Archivio per febbraio 2011

A volte ritornano…………..


Osservatorio legale di Emmanuela Bertucci
28 gennaio 2011 18:16
 
 Eurocontent Ltd., la societa’ tedesca che gestisce il sito easydownload, ha impugnato davanti al TAR Lazio il provvedimento dell’Antitrust che la condannava ad una sanzione totale di 960.000,00 euro.
La vicenda risale alla primavera del 2010: molti utenti segnalano ad Aduc che dopo aver scaricato da Internet software gratuito, si son visti ingiungere il pagamento di una quota associativa di 96,00 euro all’anno da parte di una societa’ tedesca che gestisce il sito internet easy-download.info. Raccontano di aver cercato su Google software freeware da scaricare (Vlc, Opera, OpenOffice, Acrobat Reader, ecc.) e di aver trovato come primo risultato della ricerca il link ad una pagina ponte ulteriormente linkata al sito Easydownload; di essersi registrati sul sito, scaricato il software gratuito, salvo poi vedersi arrivare, dopo piu’ di dieci giorni, una mail in cui si chiedeva il pagamento di 96,00 per aver sottoscritto un abbonamento al sito Easydownload. E’ quindi solo al ricevimento di questa mail che l’utente comprende di aver sottoscritto un contratto. La pratica commerciale e’ a nostro avviso ingannevole e scorretta, poiche’ l’utente non si aspetta certo di dover pagare per scaricare un programma gratuito, ne’ sceglie di andare sul sito Easydownload ma ci viene condotto da una pagina ponte “tranquillizzante” e a volte capace di ingenerare confusione (la pagina ponte relativa al famoso software Adobe Acrobat reader ha gli stessi colori del sito ufficiale di Acrobat).
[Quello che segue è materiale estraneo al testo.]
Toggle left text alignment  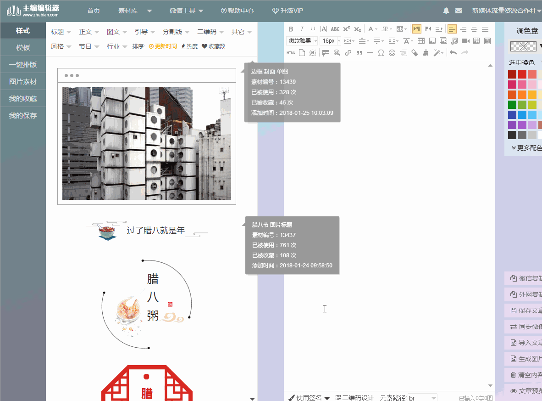coord(452,29)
Aduc invia all’Antitrust una segnalazione in cui denuncia l’accaduto e l’Autorita’ apre un procedimento, cui segue la condanna della societa’ che gestisce il sito: una multa di 960.000,00 euro. Dall’istruttoria emerge che Euro Content Ltd e’ una societa’ di diritto inglese ma operante in Germania, rivolta ad un pubblico italiano, con server in Olanda, sito registrato in Arizona e conto corrente in una banca slovacca. Una vera e propria Babele nella quale difficilmente i consumatori si possono districare da soli. Secondo l’Antitrust i ricavi della societa’ ammonterebbero a circa un milione di euro, poco piu’ della sanzione comminata. Nonostante il passaparola online, i forum e le nostre iniziative, una prima “mandata” di utenti ingannati –circa 7.000, per un importo complessivo di circa 672.000,00 euro– paga. Tanti altri seguono i nostri consigli e non pagano, ma un’altra fetta di utenti “crolla” dopo una serie di solleciti di pagamento con minaccia di ingenti spese legali e di segnalazione alle agenzie di credito. La pressione psicologica sugli utenti e l’idea di essere segnalati nelle centrali rischi come cattivi pagatori –e quindi di non poter poi ottenere finanziamenti– portano nelle casse di Euro Content Ltd altri 300,000 euro circa.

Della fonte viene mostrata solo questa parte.